(Extracted information Opens)
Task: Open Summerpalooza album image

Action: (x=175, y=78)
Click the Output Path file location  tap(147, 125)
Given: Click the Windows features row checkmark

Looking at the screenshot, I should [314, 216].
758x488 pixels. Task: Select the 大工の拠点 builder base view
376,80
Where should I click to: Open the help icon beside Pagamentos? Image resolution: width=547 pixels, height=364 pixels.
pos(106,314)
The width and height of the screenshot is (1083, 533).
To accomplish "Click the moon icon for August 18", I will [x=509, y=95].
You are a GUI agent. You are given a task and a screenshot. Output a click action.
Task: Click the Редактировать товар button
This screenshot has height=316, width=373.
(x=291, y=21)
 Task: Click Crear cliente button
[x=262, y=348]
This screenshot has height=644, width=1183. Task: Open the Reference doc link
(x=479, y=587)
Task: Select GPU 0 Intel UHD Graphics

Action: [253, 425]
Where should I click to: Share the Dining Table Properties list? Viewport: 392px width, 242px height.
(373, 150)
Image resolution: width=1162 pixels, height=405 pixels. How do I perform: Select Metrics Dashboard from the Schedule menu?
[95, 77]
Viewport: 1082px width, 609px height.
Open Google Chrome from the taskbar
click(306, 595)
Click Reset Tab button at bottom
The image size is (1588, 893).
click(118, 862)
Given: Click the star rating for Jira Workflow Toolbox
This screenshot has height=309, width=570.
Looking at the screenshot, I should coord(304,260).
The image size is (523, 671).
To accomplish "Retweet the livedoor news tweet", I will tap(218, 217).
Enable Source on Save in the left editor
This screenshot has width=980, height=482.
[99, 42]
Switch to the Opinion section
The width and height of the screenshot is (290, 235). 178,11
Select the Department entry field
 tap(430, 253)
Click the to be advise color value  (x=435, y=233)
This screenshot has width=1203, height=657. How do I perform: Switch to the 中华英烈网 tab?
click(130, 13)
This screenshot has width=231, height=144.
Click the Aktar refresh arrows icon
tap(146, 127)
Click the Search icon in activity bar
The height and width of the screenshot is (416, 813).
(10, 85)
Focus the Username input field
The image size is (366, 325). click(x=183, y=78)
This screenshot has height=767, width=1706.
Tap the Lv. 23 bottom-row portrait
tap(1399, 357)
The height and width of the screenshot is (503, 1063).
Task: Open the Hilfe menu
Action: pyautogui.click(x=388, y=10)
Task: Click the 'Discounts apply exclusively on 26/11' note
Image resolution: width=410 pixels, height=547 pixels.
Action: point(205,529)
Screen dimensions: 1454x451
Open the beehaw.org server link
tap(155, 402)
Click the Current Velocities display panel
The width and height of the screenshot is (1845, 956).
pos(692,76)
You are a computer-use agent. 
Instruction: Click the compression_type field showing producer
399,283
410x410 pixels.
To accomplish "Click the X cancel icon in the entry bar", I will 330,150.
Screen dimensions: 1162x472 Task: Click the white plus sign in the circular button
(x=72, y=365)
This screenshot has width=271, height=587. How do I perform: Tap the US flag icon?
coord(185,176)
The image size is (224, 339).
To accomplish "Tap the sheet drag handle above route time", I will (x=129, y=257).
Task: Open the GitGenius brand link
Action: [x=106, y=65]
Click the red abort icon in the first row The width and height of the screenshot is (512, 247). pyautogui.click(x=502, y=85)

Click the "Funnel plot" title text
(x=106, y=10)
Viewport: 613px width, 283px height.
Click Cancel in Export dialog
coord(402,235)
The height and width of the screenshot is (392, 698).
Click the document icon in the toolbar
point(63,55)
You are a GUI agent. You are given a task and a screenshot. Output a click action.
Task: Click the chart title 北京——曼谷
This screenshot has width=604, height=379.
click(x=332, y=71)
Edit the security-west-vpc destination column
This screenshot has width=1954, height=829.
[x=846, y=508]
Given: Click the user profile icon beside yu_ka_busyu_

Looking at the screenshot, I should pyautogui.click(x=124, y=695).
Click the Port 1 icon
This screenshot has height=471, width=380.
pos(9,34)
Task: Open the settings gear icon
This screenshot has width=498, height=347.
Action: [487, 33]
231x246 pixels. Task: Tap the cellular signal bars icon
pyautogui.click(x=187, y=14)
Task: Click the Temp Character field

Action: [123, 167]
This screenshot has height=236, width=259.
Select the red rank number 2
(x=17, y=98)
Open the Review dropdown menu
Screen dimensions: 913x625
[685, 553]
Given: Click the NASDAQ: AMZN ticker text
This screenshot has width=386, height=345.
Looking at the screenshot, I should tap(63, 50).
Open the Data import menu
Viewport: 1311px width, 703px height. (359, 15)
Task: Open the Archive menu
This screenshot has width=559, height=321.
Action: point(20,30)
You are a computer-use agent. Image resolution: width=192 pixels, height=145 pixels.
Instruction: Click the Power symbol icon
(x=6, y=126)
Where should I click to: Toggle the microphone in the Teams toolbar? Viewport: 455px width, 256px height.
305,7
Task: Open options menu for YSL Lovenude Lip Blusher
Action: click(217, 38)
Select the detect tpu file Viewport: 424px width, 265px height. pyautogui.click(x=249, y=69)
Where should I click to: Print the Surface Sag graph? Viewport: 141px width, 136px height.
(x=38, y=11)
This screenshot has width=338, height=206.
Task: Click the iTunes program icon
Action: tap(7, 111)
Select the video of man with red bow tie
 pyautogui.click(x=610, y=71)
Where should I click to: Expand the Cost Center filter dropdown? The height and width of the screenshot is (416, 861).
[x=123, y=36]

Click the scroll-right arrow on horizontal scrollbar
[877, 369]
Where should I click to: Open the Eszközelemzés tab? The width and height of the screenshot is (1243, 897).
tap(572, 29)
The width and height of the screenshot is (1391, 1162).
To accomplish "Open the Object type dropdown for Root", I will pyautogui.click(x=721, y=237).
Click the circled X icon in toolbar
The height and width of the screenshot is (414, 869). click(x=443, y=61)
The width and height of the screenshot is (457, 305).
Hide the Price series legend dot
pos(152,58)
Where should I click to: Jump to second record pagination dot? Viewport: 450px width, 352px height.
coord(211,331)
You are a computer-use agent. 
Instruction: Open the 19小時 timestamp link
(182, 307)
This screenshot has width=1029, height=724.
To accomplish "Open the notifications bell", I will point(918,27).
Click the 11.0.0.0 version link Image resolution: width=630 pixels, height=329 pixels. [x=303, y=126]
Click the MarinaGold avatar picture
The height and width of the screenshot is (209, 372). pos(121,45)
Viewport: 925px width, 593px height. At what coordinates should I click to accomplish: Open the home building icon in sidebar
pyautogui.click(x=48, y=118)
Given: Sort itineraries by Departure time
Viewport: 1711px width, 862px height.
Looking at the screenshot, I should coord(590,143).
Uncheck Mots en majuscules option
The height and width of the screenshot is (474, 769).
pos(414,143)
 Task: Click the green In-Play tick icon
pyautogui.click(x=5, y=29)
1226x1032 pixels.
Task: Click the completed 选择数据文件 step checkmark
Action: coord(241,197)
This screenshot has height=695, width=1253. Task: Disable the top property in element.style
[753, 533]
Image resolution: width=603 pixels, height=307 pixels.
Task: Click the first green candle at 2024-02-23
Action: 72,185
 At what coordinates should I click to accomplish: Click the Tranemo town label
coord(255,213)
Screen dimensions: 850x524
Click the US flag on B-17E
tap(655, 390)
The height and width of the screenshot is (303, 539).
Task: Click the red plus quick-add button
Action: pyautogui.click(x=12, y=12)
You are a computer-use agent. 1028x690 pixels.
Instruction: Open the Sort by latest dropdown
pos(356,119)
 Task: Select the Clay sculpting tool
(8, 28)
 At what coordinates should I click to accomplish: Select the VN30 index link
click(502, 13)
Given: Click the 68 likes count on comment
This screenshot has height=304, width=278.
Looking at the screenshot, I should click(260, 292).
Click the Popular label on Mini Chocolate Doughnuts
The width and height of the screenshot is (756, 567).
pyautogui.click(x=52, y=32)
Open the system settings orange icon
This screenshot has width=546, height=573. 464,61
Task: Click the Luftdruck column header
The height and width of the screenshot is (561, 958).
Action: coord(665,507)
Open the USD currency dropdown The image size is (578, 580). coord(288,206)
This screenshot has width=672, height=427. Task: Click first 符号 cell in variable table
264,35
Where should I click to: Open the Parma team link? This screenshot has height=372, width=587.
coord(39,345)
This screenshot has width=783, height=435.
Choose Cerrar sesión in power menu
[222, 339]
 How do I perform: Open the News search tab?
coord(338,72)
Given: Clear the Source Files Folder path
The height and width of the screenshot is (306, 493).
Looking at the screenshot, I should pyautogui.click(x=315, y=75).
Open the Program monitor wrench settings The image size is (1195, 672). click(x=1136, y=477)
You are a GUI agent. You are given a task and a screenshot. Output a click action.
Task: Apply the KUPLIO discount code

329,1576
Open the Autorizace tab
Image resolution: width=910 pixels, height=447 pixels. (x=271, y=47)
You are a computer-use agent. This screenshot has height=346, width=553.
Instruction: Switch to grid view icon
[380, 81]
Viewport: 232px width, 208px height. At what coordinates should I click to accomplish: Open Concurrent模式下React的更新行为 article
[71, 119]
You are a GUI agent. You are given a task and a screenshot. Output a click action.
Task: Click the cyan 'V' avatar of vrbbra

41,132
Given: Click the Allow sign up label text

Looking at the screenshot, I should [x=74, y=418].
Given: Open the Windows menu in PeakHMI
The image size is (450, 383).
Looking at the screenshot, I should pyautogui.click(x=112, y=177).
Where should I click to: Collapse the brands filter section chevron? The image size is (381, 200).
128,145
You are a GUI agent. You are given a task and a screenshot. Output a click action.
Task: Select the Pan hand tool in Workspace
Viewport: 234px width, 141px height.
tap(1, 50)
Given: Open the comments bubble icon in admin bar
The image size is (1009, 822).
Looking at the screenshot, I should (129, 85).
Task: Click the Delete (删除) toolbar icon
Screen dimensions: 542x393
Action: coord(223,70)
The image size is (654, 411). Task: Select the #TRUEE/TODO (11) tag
(Extracted information Closes)
Check each line of the entries for "column" and copy those that have it.

Edit the security-west-vpc destination column
Task: Click the Luftdruck column header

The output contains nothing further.